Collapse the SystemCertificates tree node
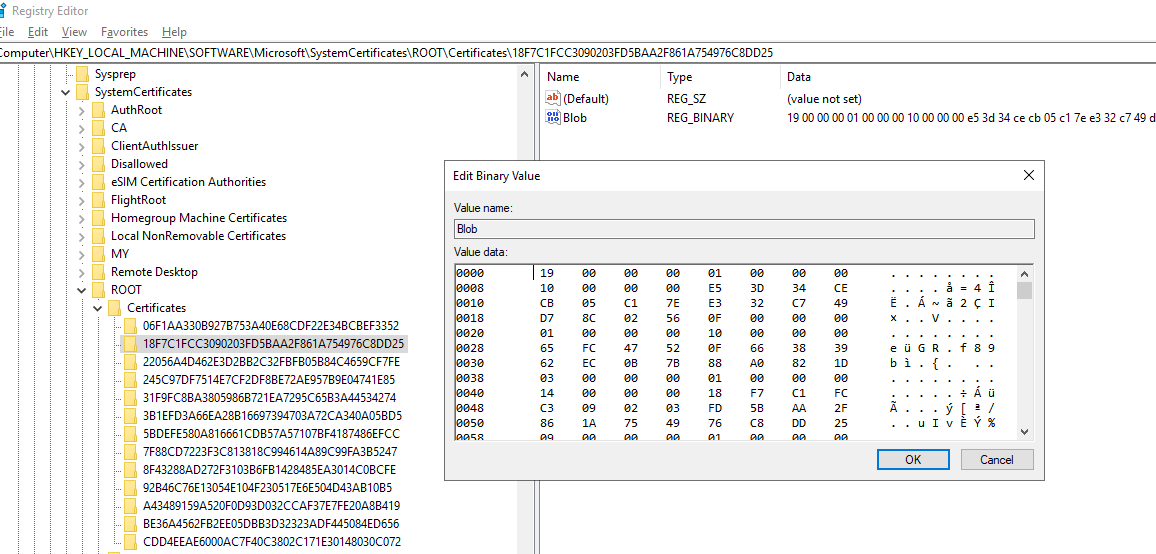point(66,92)
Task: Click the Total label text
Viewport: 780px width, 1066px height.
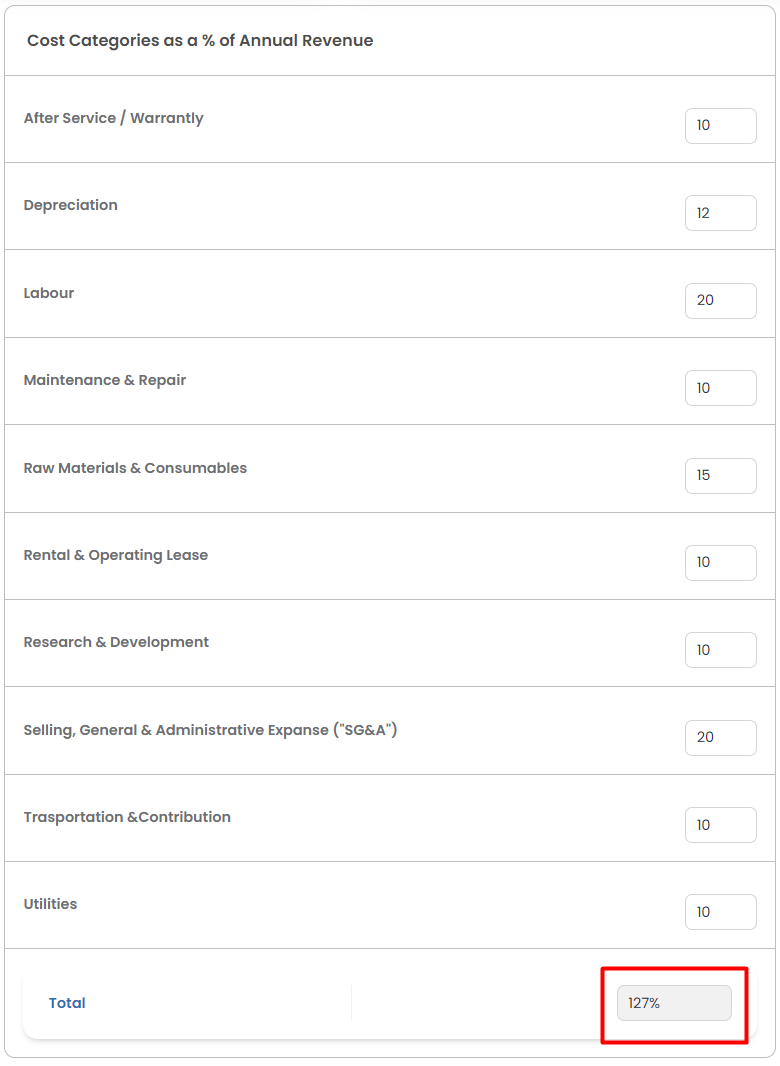Action: pos(67,1003)
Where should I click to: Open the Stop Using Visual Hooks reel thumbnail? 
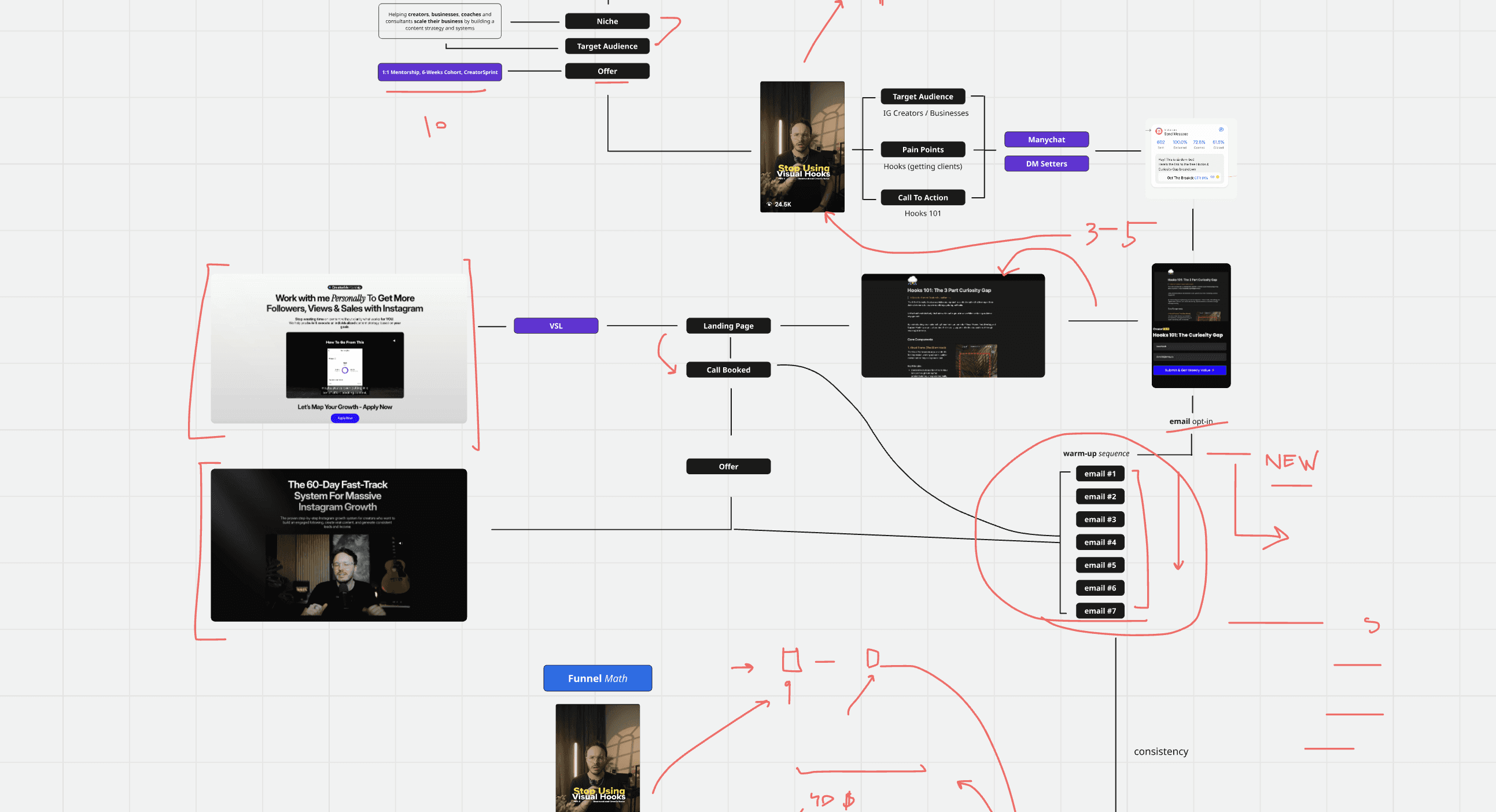801,146
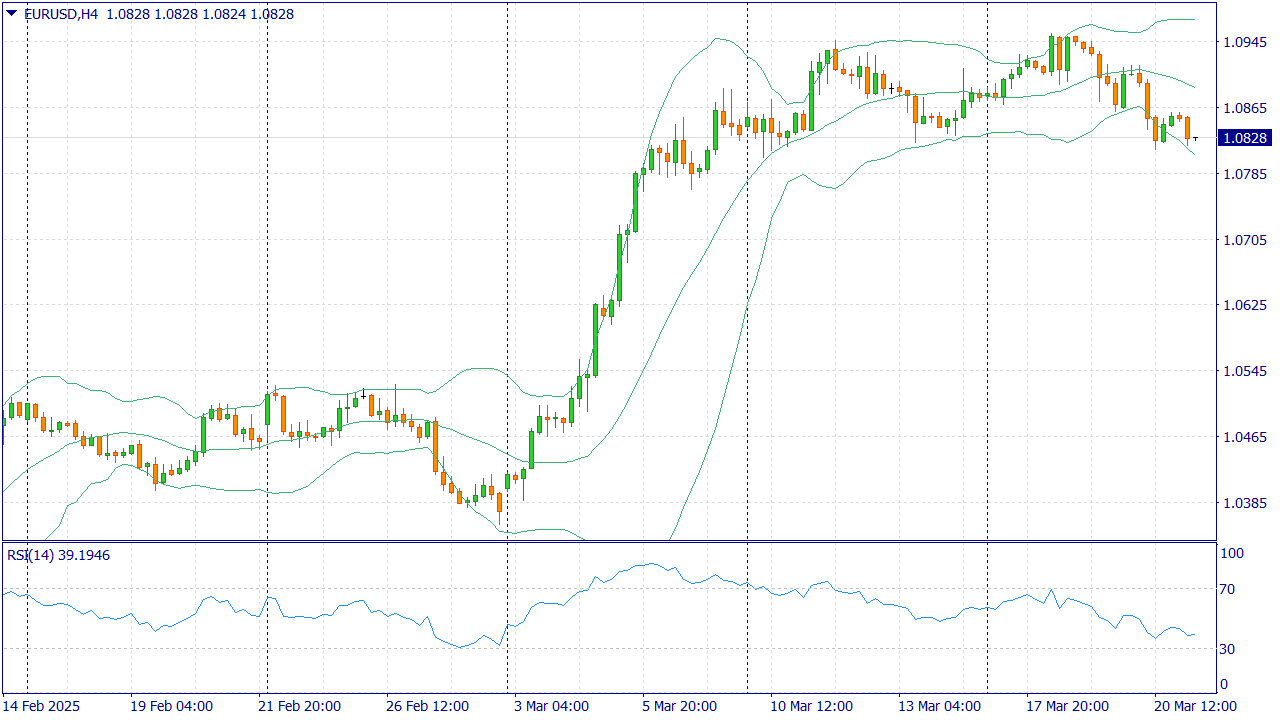
Task: Click the 1.0945 price scale label
Action: pyautogui.click(x=1245, y=42)
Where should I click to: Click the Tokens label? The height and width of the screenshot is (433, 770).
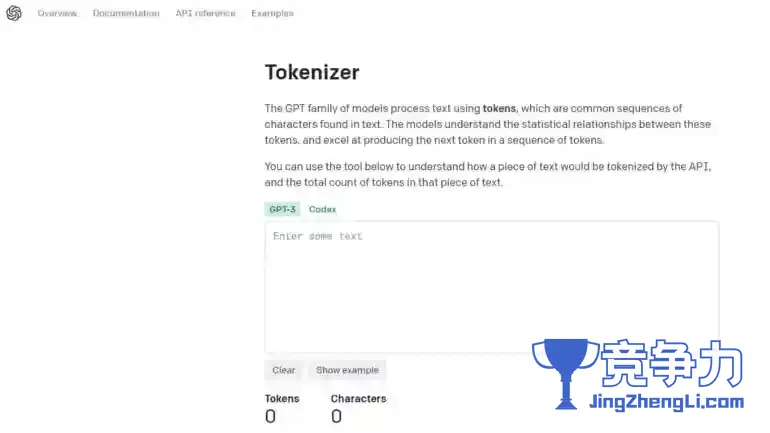[282, 399]
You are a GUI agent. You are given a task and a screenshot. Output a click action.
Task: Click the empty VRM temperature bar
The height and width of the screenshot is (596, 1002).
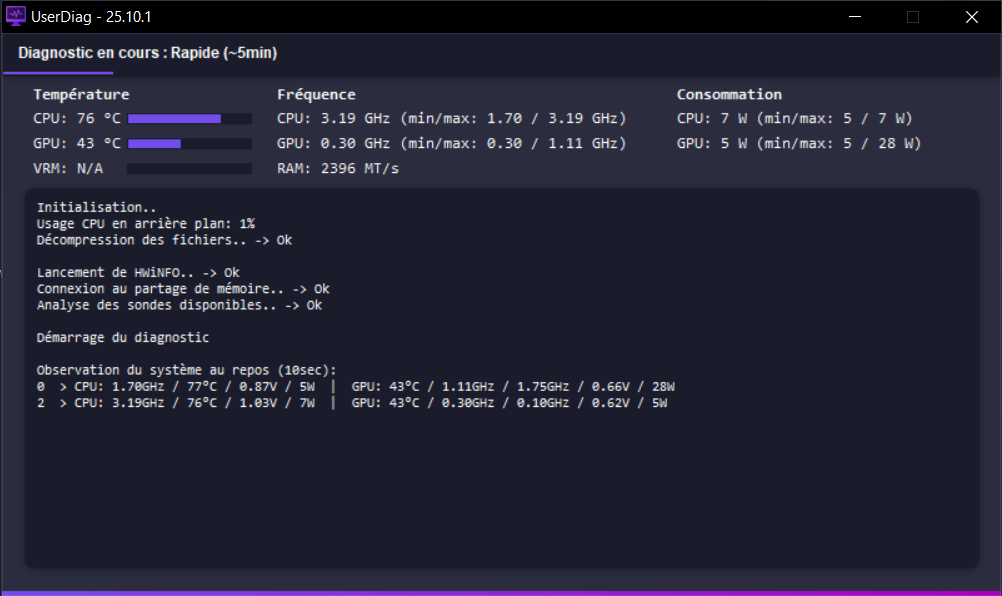click(x=189, y=169)
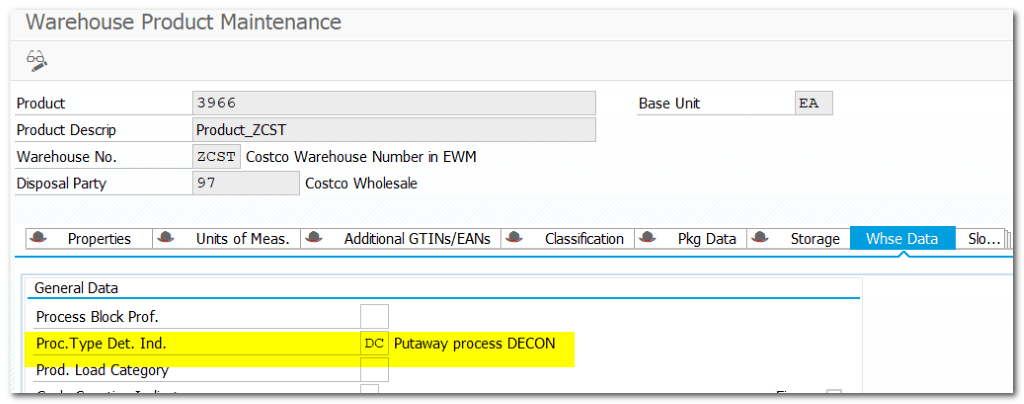Click the hat icon beside Properties tab

39,238
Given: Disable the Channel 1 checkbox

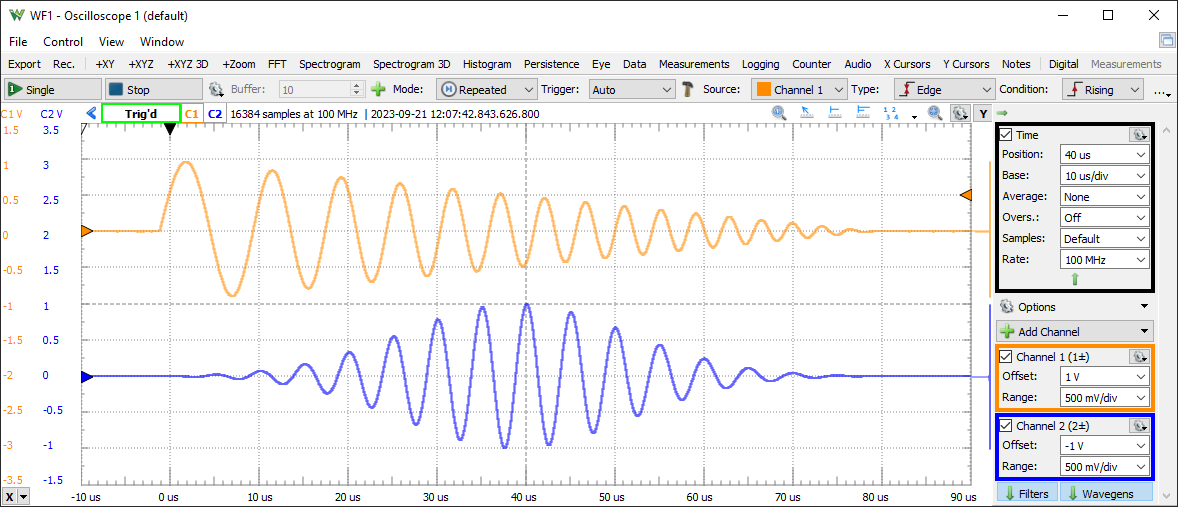Looking at the screenshot, I should coord(1007,357).
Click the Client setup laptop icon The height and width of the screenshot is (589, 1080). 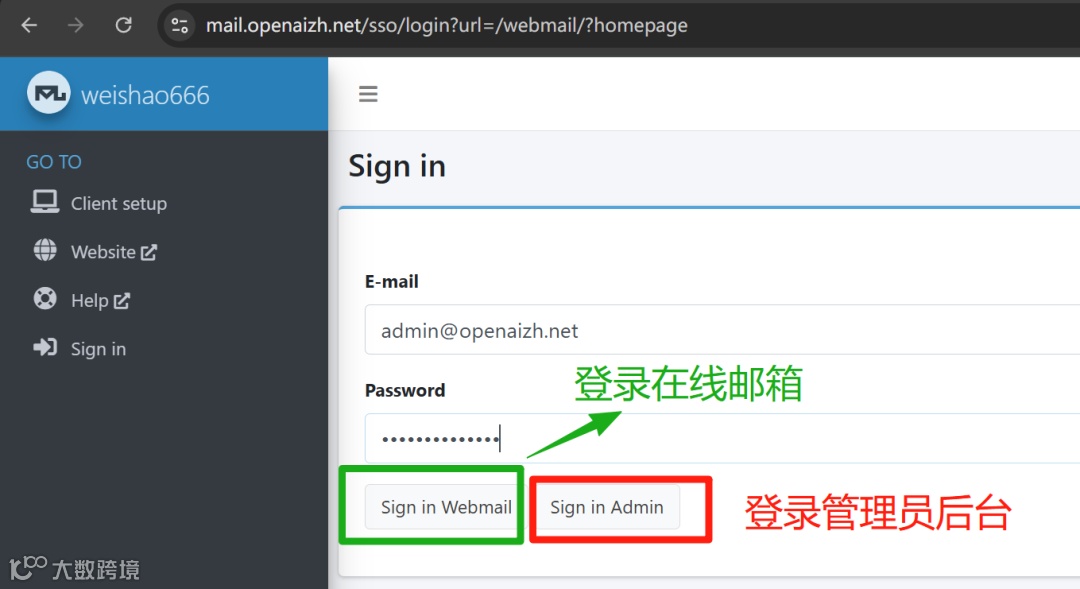point(45,202)
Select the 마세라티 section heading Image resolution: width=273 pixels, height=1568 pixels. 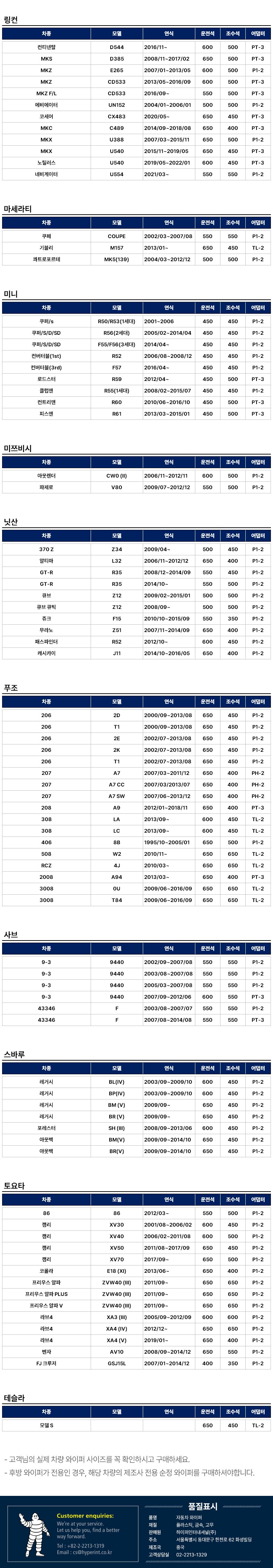pos(18,209)
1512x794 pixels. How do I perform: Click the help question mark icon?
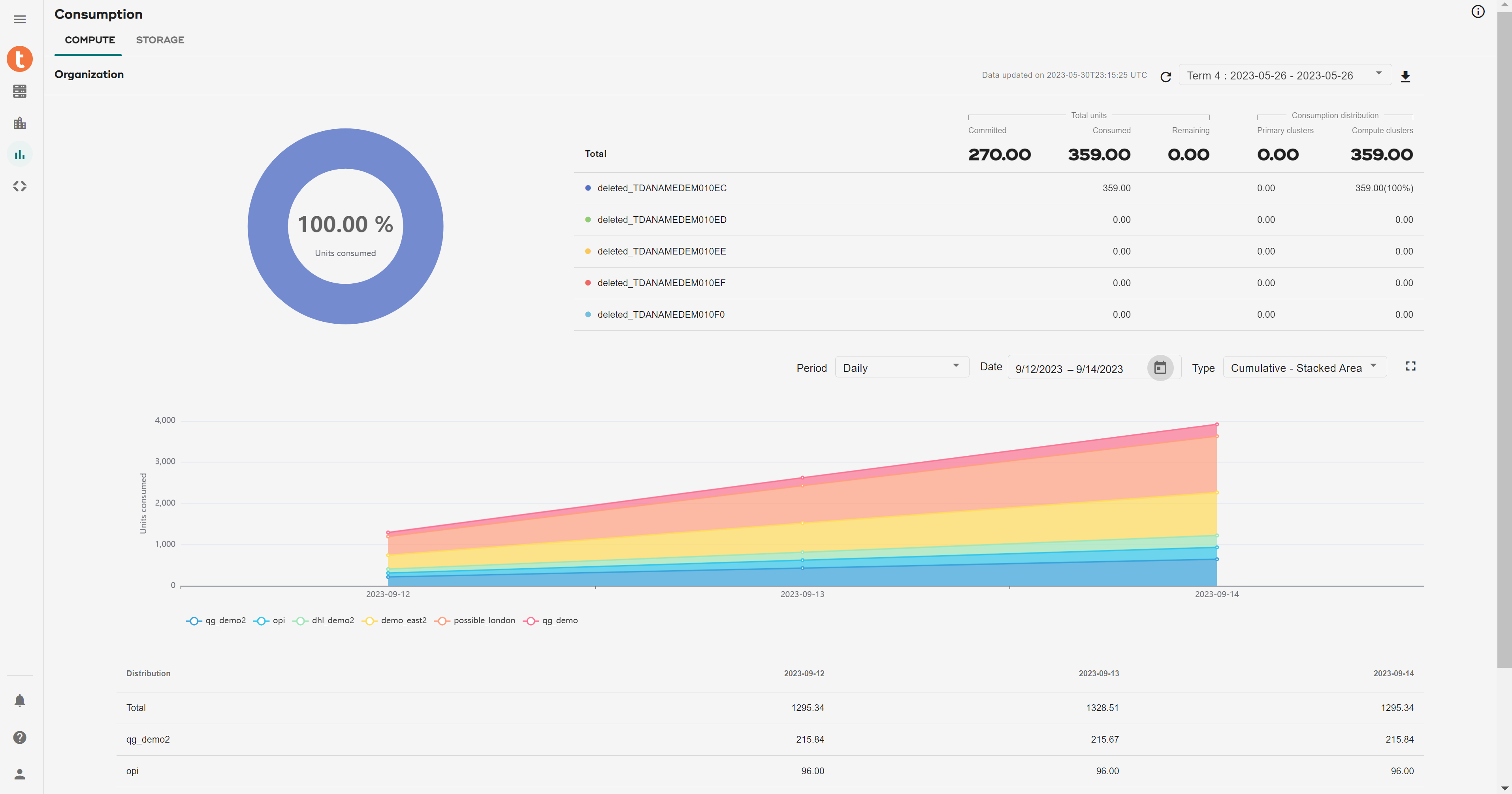(x=19, y=737)
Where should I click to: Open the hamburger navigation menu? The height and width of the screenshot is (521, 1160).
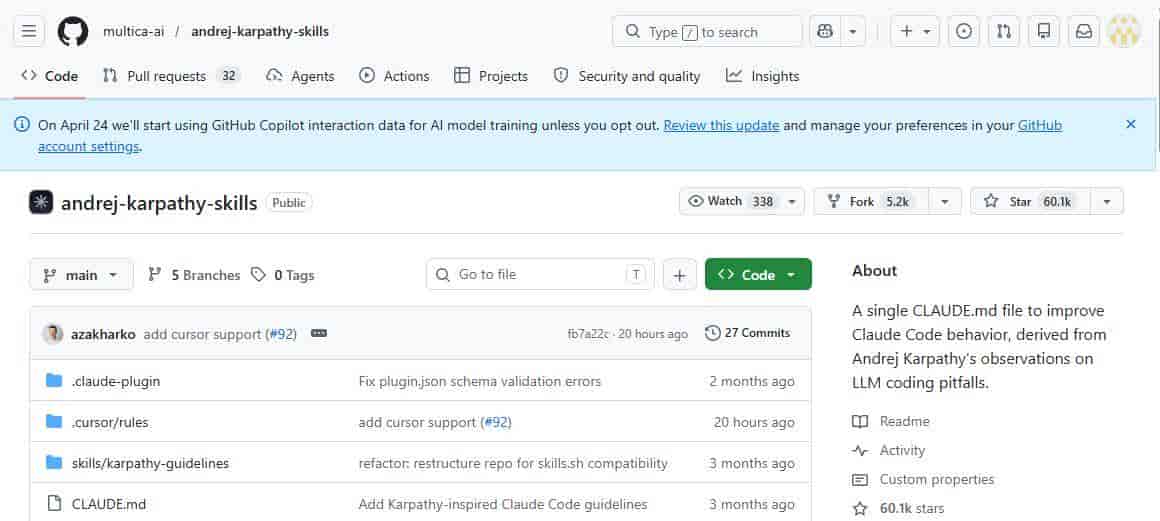[28, 31]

-*-

## Set task
Copy out the records above from the line containing "1512x794 pixels. How" through the last line of the records, with both ends included. Leave the pictures out.

## Task solution
1512x794 pixels. How do I perform: Click the help question mark icon?
(x=19, y=737)
Where should I click to: Open the hamburger navigation menu? The height and width of the screenshot is (521, 1160).
[28, 31]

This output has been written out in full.